SARONNO, Italy - There was an interesting question last week from a reader who calls herself Muzik Girl.
“Hi there,” she wrote, ‘I'm really interested in figuring out the name of a soup that my grandmother used to make for her children. The recipe has been passed onto us but my father calls it "Belly Band" because he never understood the Italian name for it and that's the closest thing he could come up with. It's a basic chicken or turkey stock but the pasta is made of cream of wheat, egg, salt, pepper and fresh parsley.
Do you have any idea what this soup is called in Italian? If not, do you have any suggestions as to how I can figure this out other than to do a random Google search? My grandmother's family came from the Bari region in Puglia. Any thoughts or suggestions would be very helpful. Thank you.”
|Easy as One, Two, Three|
The recipe I think she’s looking for is a Pugliese standard called semola Battuta. It’s an old, traditional Pugliese recipe that uses just a few ingredients and delivers a great taste.

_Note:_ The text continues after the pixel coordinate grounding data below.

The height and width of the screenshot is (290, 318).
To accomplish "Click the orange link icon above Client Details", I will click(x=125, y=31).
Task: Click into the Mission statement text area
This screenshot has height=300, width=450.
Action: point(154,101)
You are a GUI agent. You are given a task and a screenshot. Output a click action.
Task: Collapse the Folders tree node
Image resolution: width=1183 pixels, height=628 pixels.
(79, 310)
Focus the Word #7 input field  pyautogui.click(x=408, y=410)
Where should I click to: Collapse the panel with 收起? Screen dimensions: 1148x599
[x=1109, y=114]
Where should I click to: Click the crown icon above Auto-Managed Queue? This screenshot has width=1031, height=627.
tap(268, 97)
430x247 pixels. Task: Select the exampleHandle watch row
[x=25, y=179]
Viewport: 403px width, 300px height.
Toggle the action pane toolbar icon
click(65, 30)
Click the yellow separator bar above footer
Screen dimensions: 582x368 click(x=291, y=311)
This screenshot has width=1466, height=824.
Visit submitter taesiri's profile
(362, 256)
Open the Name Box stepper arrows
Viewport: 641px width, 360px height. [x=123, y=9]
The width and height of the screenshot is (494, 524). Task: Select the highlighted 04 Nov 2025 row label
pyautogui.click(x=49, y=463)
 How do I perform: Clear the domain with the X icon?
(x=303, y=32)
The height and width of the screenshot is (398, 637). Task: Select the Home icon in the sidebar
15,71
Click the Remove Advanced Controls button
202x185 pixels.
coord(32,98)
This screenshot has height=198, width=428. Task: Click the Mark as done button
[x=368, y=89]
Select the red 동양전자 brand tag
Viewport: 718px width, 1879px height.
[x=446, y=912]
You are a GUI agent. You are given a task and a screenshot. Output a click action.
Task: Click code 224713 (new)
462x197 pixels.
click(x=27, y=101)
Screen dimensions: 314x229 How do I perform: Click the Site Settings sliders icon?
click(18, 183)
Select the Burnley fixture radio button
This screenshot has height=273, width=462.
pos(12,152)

While you may not think of food as family history, the truth is we all carry the memories of the foods we ate as kids, good and bad, and they make up a large part of us. Speaking for myself, I often cook things based on taste memories, flavors from my grandmother’s kitchen that have forever stayed with me. And judging from Muzik Girl’s email, apparently her family does the same thing.
I have a feeling that this recipe, or a variation or this recipe, is found throughout Italy. It may have a different name, but the concept is the same. My grandmother used to make something very similar using chicken stock, and my family is from Rome. I was only five years old, so I don't remember if it had a name or not, but I do remember the taste.
|Semola, a Key Ingredient|
200 gr of semolina or Cream of Wheat (semola di grano duro)
water or stock (as needed)
Finely chopped parsley
On a pastry board or in a bowl, make a well in the center of the flour, add the egg and water (or stock) and parsley and mix together. Don’t mix too long – it has to crumble. Then chop it with a knife to obtain the texture you want. Add the mix to your soup.
3 medium size potatoes
3 medium size potatoes
Chop the vegetables and put them in a pot, cover with water and cook for 45 minutes over medium/low heat. Puree the cooked vegetables in a blender or an Italian passavedure and add to the soup. Bring to a boil and add the semola Battuta and cook for 3-4 minutes. Serve hot with a sprinkle of freshly grated cheese.
Semola Battuta can be served with any type of stock or soup. This is one of those recipes handed down from generation to generation. I hope the one I’ve printed is the one Muzik Girl was thinking of.